▶ [Recorded information]
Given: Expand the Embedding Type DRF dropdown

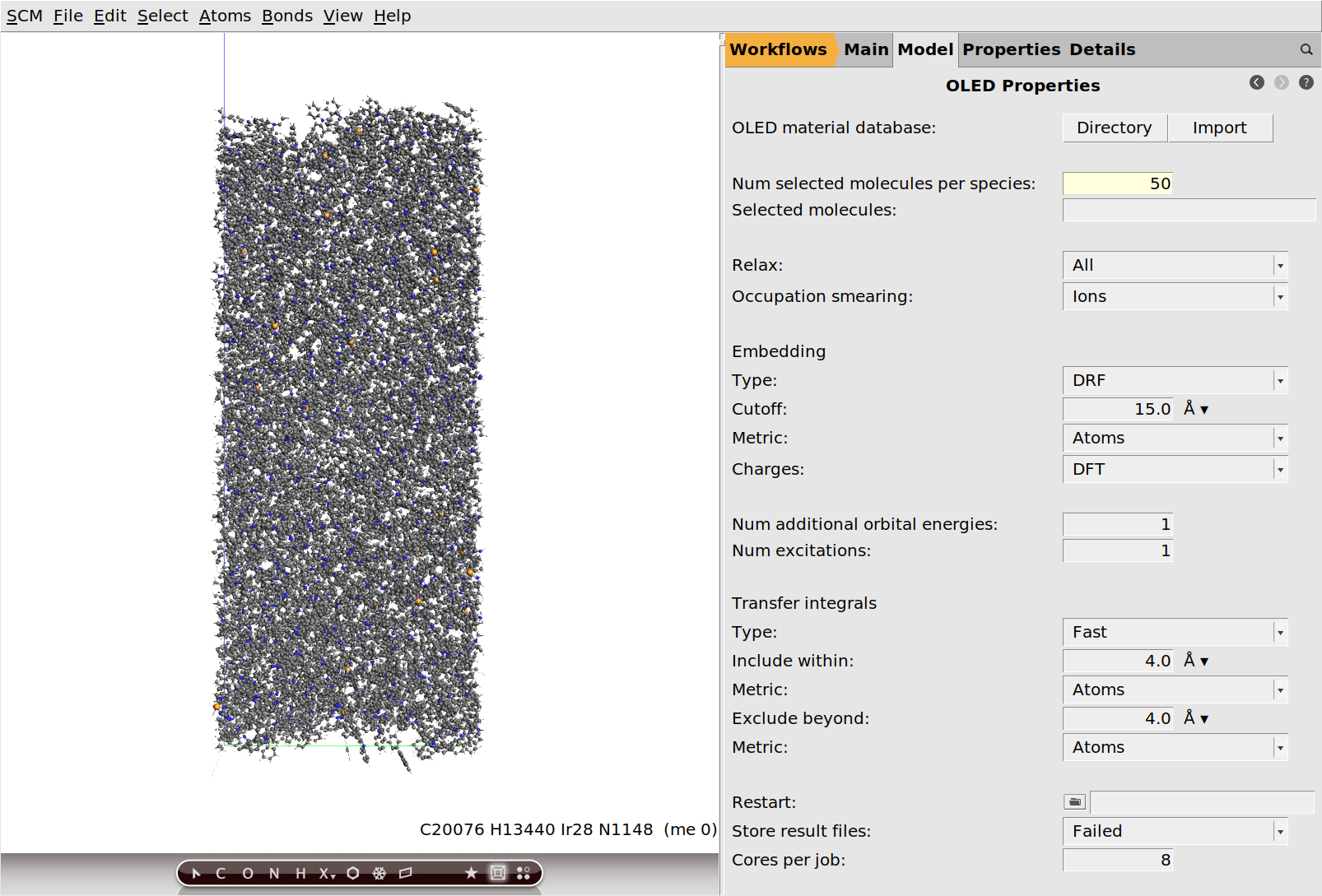Looking at the screenshot, I should tap(1175, 380).
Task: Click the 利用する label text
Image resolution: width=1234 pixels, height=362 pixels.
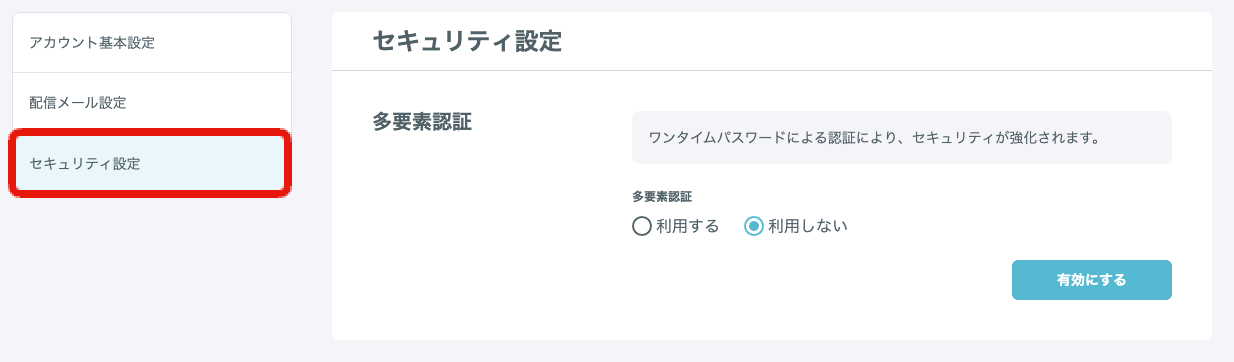Action: (x=688, y=226)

▶ [Goal of the exercise] Copy verbatim the span that opens at the line with "Task: Click the 利用する label text" and closes at the final line of the listing. Do not carry over any pictures.

▶ [Response for this exercise]
Task: Click the 利用する label text
Image resolution: width=1234 pixels, height=362 pixels.
Action: (x=688, y=226)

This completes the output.